Supplied records section start

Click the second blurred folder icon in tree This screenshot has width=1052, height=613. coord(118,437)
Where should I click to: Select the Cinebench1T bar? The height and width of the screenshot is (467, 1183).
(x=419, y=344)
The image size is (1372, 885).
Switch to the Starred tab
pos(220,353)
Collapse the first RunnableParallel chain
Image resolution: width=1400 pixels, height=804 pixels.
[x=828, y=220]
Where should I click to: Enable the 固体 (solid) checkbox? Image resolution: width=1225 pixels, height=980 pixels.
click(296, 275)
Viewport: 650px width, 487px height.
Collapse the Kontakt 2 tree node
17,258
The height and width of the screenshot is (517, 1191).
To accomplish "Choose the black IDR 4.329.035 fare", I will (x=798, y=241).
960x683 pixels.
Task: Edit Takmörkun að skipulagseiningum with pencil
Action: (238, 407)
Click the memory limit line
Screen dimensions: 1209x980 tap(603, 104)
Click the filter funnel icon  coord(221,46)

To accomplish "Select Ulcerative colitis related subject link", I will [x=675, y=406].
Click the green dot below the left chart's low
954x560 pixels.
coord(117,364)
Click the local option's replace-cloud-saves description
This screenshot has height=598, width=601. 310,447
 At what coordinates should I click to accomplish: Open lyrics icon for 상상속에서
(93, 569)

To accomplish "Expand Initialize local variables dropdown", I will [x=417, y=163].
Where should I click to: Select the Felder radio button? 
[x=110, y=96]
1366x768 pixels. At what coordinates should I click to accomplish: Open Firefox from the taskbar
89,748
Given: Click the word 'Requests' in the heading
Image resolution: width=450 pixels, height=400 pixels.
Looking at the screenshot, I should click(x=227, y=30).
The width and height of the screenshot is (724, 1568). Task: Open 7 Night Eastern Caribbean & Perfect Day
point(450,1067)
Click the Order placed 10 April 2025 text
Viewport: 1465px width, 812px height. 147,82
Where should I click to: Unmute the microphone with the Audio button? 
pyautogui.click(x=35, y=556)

Supplied records section end

## What needs to be done
Both end lines included, restate word for word the lines above from the line with "Click the filter" to the line with "Given: Click the", and nothing else.

## Exercise result
Click the filter funnel icon  coord(221,46)

To accomplish "Select Ulcerative colitis related subject link", I will [x=675, y=406].
Click the green dot below the left chart's low
954x560 pixels.
coord(117,364)
Click the local option's replace-cloud-saves description
This screenshot has height=598, width=601. 310,447
 At what coordinates should I click to accomplish: Open lyrics icon for 상상속에서
(93, 569)

To accomplish "Expand Initialize local variables dropdown", I will [x=417, y=163].
Where should I click to: Select the Felder radio button? 
[x=110, y=96]
1366x768 pixels. At what coordinates should I click to accomplish: Open Firefox from the taskbar
89,748
Given: Click the word 'Requests' in the heading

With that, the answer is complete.